■ PROVIDED RECORDS ■
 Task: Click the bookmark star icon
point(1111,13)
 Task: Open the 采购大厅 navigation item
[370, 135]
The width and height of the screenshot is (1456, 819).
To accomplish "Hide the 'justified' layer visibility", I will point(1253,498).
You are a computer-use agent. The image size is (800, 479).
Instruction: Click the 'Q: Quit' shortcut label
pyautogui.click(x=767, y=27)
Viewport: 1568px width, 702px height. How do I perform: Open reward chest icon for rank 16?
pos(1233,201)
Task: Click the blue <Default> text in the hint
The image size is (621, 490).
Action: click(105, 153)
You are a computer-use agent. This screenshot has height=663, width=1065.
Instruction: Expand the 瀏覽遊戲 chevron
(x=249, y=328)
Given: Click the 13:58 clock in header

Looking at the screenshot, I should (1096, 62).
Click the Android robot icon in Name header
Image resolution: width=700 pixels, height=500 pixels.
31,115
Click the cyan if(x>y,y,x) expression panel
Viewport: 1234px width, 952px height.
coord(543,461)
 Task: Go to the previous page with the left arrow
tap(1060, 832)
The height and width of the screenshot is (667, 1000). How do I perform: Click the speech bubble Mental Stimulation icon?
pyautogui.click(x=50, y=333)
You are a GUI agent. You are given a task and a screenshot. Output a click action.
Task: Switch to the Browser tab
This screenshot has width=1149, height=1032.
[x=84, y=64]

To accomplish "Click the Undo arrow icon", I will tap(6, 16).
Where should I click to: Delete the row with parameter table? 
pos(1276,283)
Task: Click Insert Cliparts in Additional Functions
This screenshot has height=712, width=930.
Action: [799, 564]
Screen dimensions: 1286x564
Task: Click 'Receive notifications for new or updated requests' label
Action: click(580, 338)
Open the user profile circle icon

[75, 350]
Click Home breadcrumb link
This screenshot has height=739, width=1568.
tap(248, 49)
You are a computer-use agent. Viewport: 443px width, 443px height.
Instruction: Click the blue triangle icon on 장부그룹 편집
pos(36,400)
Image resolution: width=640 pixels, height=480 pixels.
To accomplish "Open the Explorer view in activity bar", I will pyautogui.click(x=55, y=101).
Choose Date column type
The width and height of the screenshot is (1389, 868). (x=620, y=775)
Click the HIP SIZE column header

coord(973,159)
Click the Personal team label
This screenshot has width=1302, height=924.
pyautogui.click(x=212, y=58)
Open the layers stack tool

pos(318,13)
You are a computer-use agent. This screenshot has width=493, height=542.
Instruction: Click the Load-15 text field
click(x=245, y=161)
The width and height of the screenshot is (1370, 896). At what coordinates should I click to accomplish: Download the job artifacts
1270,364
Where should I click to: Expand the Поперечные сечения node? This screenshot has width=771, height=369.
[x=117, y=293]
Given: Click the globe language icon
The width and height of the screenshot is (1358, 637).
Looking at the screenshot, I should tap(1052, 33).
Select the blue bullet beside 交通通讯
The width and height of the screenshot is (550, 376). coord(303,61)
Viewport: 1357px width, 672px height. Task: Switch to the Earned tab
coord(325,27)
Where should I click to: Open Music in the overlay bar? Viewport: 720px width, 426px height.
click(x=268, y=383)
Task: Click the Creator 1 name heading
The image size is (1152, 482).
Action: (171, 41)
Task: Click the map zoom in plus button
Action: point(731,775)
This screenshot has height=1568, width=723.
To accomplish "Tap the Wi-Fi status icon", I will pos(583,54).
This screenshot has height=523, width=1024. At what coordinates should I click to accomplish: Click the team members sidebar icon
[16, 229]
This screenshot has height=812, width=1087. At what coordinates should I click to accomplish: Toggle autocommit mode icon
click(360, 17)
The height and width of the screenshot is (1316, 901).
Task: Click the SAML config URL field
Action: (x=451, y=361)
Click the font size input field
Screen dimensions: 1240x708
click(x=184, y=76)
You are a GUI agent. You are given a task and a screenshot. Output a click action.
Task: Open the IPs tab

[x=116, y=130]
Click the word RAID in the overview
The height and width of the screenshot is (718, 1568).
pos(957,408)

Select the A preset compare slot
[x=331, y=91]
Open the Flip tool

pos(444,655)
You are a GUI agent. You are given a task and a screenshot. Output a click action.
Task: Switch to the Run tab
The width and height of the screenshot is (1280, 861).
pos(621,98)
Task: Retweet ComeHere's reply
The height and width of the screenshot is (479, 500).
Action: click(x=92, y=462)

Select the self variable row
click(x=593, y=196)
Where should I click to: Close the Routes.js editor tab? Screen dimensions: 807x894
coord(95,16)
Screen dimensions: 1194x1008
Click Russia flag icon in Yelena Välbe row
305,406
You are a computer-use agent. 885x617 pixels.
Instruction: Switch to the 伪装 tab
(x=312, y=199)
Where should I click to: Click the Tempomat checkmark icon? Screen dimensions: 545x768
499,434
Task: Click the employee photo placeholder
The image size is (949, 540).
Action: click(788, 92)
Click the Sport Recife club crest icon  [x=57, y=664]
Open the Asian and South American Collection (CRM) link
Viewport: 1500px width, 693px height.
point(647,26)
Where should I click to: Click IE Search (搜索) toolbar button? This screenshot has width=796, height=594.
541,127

■ OBJECTIVE ■
Copy all of the records above without any changes.

■ RESULT BELOW ■
 Task: Click the bookmark star icon
point(1111,13)
 Task: Open the 采购大厅 navigation item
[370, 135]
The width and height of the screenshot is (1456, 819).
To accomplish "Hide the 'justified' layer visibility", I will point(1253,498).
You are a computer-use agent. The image size is (800, 479).
Instruction: Click the 'Q: Quit' shortcut label
pyautogui.click(x=767, y=27)
Viewport: 1568px width, 702px height. How do I perform: Open reward chest icon for rank 16?
pos(1233,201)
Task: Click the blue <Default> text in the hint
The image size is (621, 490).
Action: click(105, 153)
You are a computer-use agent. This screenshot has height=663, width=1065.
Instruction: Expand the 瀏覽遊戲 chevron
(x=249, y=328)
Given: Click the 13:58 clock in header

Looking at the screenshot, I should (1096, 62).
Click the Android robot icon in Name header
Image resolution: width=700 pixels, height=500 pixels.
31,115
Click the cyan if(x>y,y,x) expression panel
Viewport: 1234px width, 952px height.
coord(543,461)
 Task: Go to the previous page with the left arrow
tap(1060, 832)
The height and width of the screenshot is (667, 1000). How do I perform: Click the speech bubble Mental Stimulation icon?
pyautogui.click(x=50, y=333)
You are a GUI agent. You are given a task and a screenshot. Output a click action.
Task: Switch to the Browser tab
This screenshot has width=1149, height=1032.
[x=84, y=64]

To accomplish "Click the Undo arrow icon", I will tap(6, 16).
Where should I click to: Delete the row with parameter table? 
pos(1276,283)
Task: Click Insert Cliparts in Additional Functions
This screenshot has height=712, width=930.
Action: [799, 564]
Screen dimensions: 1286x564
Task: Click 'Receive notifications for new or updated requests' label
Action: click(580, 338)
Open the user profile circle icon

[75, 350]
Click Home breadcrumb link
This screenshot has height=739, width=1568.
tap(248, 49)
You are a computer-use agent. Viewport: 443px width, 443px height.
Instruction: Click the blue triangle icon on 장부그룹 편집
pos(36,400)
Image resolution: width=640 pixels, height=480 pixels.
To accomplish "Open the Explorer view in activity bar", I will pyautogui.click(x=55, y=101).
Choose Date column type
The width and height of the screenshot is (1389, 868). (x=620, y=775)
Click the HIP SIZE column header

coord(973,159)
Click the Personal team label
This screenshot has width=1302, height=924.
pyautogui.click(x=212, y=58)
Open the layers stack tool

pos(318,13)
You are a computer-use agent. This screenshot has width=493, height=542.
Instruction: Click the Load-15 text field
click(x=245, y=161)
The width and height of the screenshot is (1370, 896). At what coordinates should I click to accomplish: Download the job artifacts
1270,364
Where should I click to: Expand the Поперечные сечения node? This screenshot has width=771, height=369.
[x=117, y=293]
Given: Click the globe language icon
The width and height of the screenshot is (1358, 637).
Looking at the screenshot, I should tap(1052, 33).
Select the blue bullet beside 交通通讯
The width and height of the screenshot is (550, 376). coord(303,61)
Viewport: 1357px width, 672px height. Task: Switch to the Earned tab
coord(325,27)
Where should I click to: Open Music in the overlay bar? Viewport: 720px width, 426px height.
click(x=268, y=383)
Task: Click the Creator 1 name heading
The image size is (1152, 482).
Action: (171, 41)
Task: Click the map zoom in plus button
Action: point(731,775)
This screenshot has height=1568, width=723.
To accomplish "Tap the Wi-Fi status icon", I will pos(583,54).
This screenshot has height=523, width=1024. At what coordinates should I click to accomplish: Click the team members sidebar icon
[16, 229]
This screenshot has height=812, width=1087. At what coordinates should I click to accomplish: Toggle autocommit mode icon
click(360, 17)
The height and width of the screenshot is (1316, 901).
Task: Click the SAML config URL field
Action: (x=451, y=361)
Click the font size input field
Screen dimensions: 1240x708
click(x=184, y=76)
You are a GUI agent. You are given a task and a screenshot. Output a click action.
Task: Open the IPs tab

[x=116, y=130]
Click the word RAID in the overview
The height and width of the screenshot is (718, 1568).
pos(957,408)

Select the A preset compare slot
[x=331, y=91]
Open the Flip tool

pos(444,655)
You are a GUI agent. You are given a task and a screenshot. Output a click action.
Task: Switch to the Run tab
The width and height of the screenshot is (1280, 861).
pos(621,98)
Task: Retweet ComeHere's reply
The height and width of the screenshot is (479, 500).
Action: click(x=92, y=462)

Select the self variable row
click(x=593, y=196)
Where should I click to: Close the Routes.js editor tab? Screen dimensions: 807x894
coord(95,16)
Screen dimensions: 1194x1008
Click Russia flag icon in Yelena Välbe row
305,406
You are a computer-use agent. 885x617 pixels.
Instruction: Switch to the 伪装 tab
(x=312, y=199)
Where should I click to: Click the Tempomat checkmark icon? Screen dimensions: 545x768
499,434
Task: Click the employee photo placeholder
The image size is (949, 540).
Action: click(788, 92)
Click the Sport Recife club crest icon  [x=57, y=664]
Open the Asian and South American Collection (CRM) link
Viewport: 1500px width, 693px height.
point(647,26)
Where should I click to: Click IE Search (搜索) toolbar button? This screenshot has width=796, height=594.
541,127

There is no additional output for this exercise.